How many lines in the records below contain the string "computer"? Reply with the number alone.

# START OF EXTRACTED RECORDS

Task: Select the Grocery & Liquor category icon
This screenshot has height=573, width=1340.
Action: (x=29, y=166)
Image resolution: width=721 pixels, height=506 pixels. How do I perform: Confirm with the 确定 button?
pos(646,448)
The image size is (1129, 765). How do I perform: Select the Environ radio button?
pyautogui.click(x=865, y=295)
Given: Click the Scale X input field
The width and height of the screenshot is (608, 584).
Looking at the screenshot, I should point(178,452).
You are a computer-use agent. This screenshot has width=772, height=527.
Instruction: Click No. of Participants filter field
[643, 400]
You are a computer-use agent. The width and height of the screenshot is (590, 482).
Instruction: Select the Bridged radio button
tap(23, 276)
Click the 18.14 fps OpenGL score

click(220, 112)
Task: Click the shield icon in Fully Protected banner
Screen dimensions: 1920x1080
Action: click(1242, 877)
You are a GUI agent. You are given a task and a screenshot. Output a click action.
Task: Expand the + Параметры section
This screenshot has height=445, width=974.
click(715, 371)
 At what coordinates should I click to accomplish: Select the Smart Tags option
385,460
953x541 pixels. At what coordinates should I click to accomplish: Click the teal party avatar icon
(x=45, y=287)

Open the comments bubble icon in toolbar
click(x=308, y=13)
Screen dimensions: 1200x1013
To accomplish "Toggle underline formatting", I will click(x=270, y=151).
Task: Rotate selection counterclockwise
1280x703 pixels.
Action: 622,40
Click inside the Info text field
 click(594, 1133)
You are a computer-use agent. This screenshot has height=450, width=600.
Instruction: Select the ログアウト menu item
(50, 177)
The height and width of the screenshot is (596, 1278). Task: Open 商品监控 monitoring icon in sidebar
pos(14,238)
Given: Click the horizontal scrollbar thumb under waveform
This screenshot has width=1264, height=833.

# END OF EXTRACTED RECORDS

*CORRECT OUTPUT*. 3